Fifth Sunday of Lent, Year A

“I will Open your Graves... and you Shall Live”

Ezekiel 37:12-14 / Psalm 129(130) / Romans 8:8-11 / John 11:1-45

Dear brothers and sisters,
This Sunday, the liturgy places us before the deepest human fear: death. Not only physical death, but every form of interior, relational, and spiritual death that touches our lives. Astonishingly, the Church gives us these readings before Easter for a reason. Why? Is it an error? Surely it can’t be an error. It is simply because Lent is not simply a path toward the Resurrection, it is a journey into the very places where we need resurrection. Today’s Word is not a distant promise for the end of time. It is a call to let God’s life enter the places we have sealed with stones.

In the first reading, Israel, exiled and broken, cries out: “Our bones are dried up, our hope is lost.” Into this despair, God speaks a shocking promise: “I will open your graves and bring you back.”.  Notice how everything begins with God. He does not ask Israel to climb out. He does not wait for Israel to improve. He Himself enters the grave and brings life from within. This is always the pattern of salvation. God goes where we cannot. He enters the places we fear the most, the failures we hide the most, the wounds we bury the most. Hence, we notice that the Resurrection begins not with our effort, but with God’s initiative.
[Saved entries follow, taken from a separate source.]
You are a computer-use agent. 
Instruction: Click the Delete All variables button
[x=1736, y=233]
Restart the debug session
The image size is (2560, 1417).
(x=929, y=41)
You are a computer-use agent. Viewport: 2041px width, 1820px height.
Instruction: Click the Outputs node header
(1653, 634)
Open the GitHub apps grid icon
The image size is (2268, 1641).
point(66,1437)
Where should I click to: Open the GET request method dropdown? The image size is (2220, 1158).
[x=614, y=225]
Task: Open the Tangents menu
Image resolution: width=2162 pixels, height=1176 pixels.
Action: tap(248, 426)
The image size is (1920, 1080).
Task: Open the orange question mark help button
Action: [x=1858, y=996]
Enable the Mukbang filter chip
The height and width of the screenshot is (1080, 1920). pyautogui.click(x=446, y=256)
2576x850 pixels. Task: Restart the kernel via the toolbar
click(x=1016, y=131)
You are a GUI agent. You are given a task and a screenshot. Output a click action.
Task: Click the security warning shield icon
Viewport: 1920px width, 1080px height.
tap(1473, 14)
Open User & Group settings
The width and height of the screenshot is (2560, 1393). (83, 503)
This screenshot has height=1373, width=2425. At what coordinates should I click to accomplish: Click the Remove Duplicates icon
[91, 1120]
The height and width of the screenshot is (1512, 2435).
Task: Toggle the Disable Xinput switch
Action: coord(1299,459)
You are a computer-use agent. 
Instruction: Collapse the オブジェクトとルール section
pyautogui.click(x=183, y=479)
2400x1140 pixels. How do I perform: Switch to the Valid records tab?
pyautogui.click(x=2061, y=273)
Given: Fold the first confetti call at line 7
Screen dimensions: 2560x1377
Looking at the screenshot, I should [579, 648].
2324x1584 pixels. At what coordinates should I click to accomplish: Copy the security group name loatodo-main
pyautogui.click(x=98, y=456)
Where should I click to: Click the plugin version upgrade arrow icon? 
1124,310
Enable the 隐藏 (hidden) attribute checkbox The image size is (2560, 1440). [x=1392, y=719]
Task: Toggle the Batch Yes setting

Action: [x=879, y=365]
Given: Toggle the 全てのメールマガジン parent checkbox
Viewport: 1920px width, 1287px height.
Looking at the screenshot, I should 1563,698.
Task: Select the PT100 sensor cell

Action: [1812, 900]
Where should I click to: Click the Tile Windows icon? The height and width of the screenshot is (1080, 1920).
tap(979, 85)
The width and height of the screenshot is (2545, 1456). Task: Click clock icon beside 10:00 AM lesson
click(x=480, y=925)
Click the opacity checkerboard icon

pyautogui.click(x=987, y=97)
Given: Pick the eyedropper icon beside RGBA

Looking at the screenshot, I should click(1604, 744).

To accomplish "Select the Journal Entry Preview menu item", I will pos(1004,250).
Saint Paul takes this promise and brings it to its climax: “The Spirit of the One who raised Jesus from the dead dwells in you.” Christianity is not moral improvement; it is divine indwelling. The same Spirit who breathed life into the dry bones, the same Spirit who raised Jesus from the tomb, is already at work in the baptized. Paul contrasts two ways of living: a life closed in on itself, self-reliant, self-protective, spiritually suffocating and a life open to God’s power, receptive, surrendered, free. Resurrection is not only about the future. It is a present transformation. The Spirit is already loosening the grave clothes of fear, sin, and resignation.

The Gospel presents to us the raising of Lazarus which is in fact the final and greatest sign before Jesus’ Passion. It is not a spectacle; it is a revelation of identity: “I am the resurrection and the life”, says Jesus.  And look at how Jesus reveals the heart of God. He weeps, showing that God is not indifferent to our suffering. He calls, “Lazarus, come out!”, showing that His word reaches even what is dead. And He commands the community, “Unbind him”, showing that resurrection is personal but never private. God’s grace often reaches us through the hands and hearts of others.  God involves us in one another’s liberation. God chooses to heal us not only through prayer and personal effort, but also through the presence, compassion, and courage of the people He places in our lives. It’s a beautiful truth: God could free us alone, but He prefers to free us together.

Lastly one may ask, why does the Church proclaim resurrection before Easter?  The answer is that it’s because Lent is not a funeral march. It is a conversion into life. Before we celebrate Christ’s victory, we must recognize the places where we need it. The Church proclaims resurrection now so that we dare to hope before we see, to trust before we understand, to open the tomb before the stone rolls away.

Every person carries a “Lazarus”: a relationship that has cooled, a dream that has faded, a habit that enslaves, a fear that paralyzes, a sin that suffocates. Where have you said, like Israel, “My hope is lost”? Where have you sealed the tomb? Christ stands before that place today.

The God who opened Israel’s graves, the God who raised Jesus from the dead, the God who called Lazarus back to life, is the same God who speaks to us now. Resurrection is not only Christ’s destiny. It is ours as well because Christ earned it for us. So, Lent is the season when we dare to believe it.

And so, brothers and sisters, as we stand on the threshold of Holy Week, let us not be afraid to let Christ draw near to the places we keep hidden. He does not come to condemn our graves but to open them. He does not come to shame our darkness but to shed light into it. He does not come to expose our weakness but to breathe His Spirit into it. If you find yourself tired, discouraged, or carrying something that feels too heavy to lift, remember this: Jesus does not ask you to roll away the stone by yourself. He only asks you to let Him stand before it. He only asks you to let His voice reach the place you thought was beyond salvation. And when He calls, because He ‘will’ call, may we have the courage to take even one small step toward the light. And may we allow one another to “unbind” what still restricts us, because resurrection is always a gift shared in community.

The God who opened graves in Israel, who raised His Son from the dead, who called Lazarus back to life, desires to do the same in us. Not someday. Not only at the end of time. But now, in this Lent, in this Eucharist, in this very moment. May we dare to believe that nothing in us is too dead for God, and nothing in God is too small for us. And may this Lent become the season when we finally let Him bring us back to life.

Let Christ stand before the places you’ve sealed shut, because nothing in you is too dead for His resurrection.
Amen.

By: Jean Damascène Bimenyimana, M.Afr.